We further investigate the change of earthquake frequency. One way of expressing our hypothesis of a difference betwen post-2010 and pre-2010 is as follows. The cumulative number of earthquakes will, of course, increase over time and it is a reasonable first guess to think that it would increase linearly. If there is a real difference between pre-2010 and post-2010, we would expect that fitting lines to the two groups of data separately would produce lines of different slopes. We investigate this in the visualization below. We fit a line to the pre-2010 data and smooth the points for the post-2010 data. We continue the pre-2010 line in the background for comparison
The visualization indeed suggests that the line for the pre-2010 data does not fit the post-2010 data very well. We perform a two sample Welch’s t-test on the log of the annual rate of earthquakes (since the rates are severely skewed to the right) between pre-2010 and post-2010 and obtain a p-value of 0.0003. In addition, we performed a bootstrap test that yielded even a smaller p-value. Thus, the evidence of a higher annual frequency of earthquakes after 2010 is overwhelming.
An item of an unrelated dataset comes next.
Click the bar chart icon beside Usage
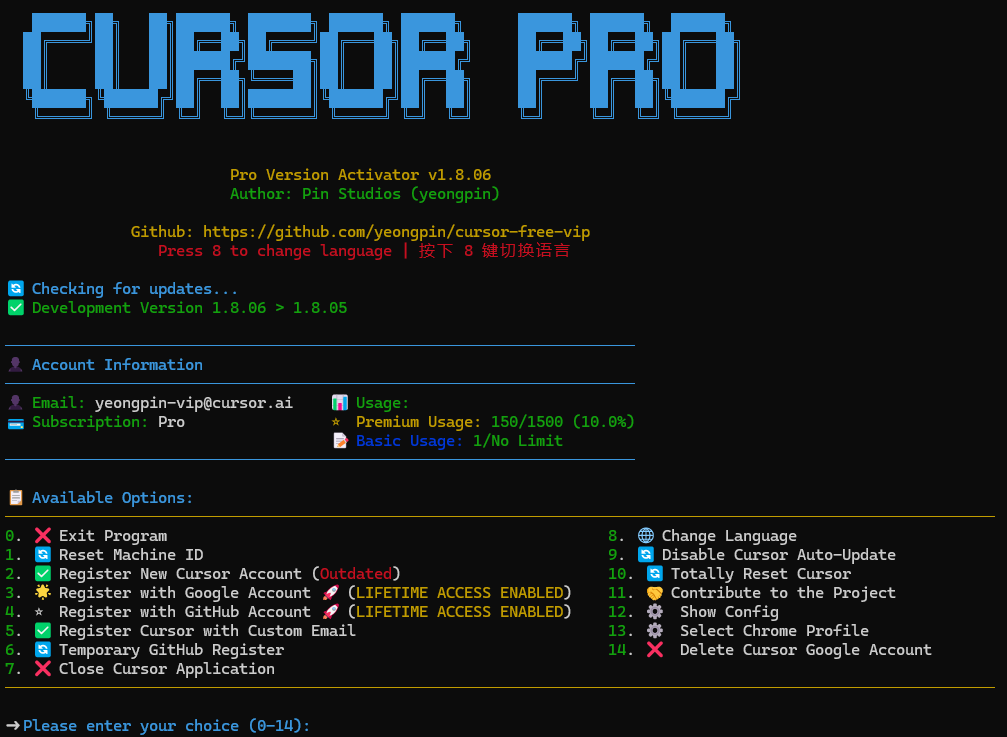 click(x=339, y=403)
We build regression models to observe if there is an association between number of earthquakes to number of wells present and amount of reinjected fluid. First, we start by separating Oklahoma into square grids and for each square grid we count the number of earthquakes, wells and the total volume of injected water. We regress the number of earthquakes on the number of wells and volume of injected water volume using different algorithms. Our baseline model, a linear regression of the number of earthquakes on the number of wells and volume did not prove to be an effective model, yielding an R-squared value of 0. Additionally, we perform three types of advanced regression which we call: grid regression, grid regression with interarrival, and grid regression with cluster. For more details on these three algorithims, please visit our github site. Below, we observe and compare the performance of these three algorithms.
The simplest out of these three models, the ridge regression (Tikhonov regularization), yields the highest R-squared value. This model was looped over a series of grid sizes and the optimal grid area was 1.5 degrees squared for the events after 2010, and 2 degrees squared for the events before 2010. This model yielded a negative coefficient for the number of wells and a positive coefficient for the volume of injected water.
The ridge regression algorithm has shown to be effective in modeling the relationship between earthquake events and number of wells along with the volume of injected water. Because of the poor state of our data, especially the wells data which had many wells with missing years, we are satisfied with the performance of this model. The coefficient of the number of wells is negative because when we keep the total volume of injected water constant in one area, if there are more wells then the pressure of each well is less than of another area with same volume of injected water but with less wells. We conlude that the number of earthquakes are in fact associated with the volume of injected water by these wells. Surprisingly, the grid sizes vere fairly large (120.75 squared km) to yield the optimal model. This project recommends the application of ridge regression in future studies of seismic events.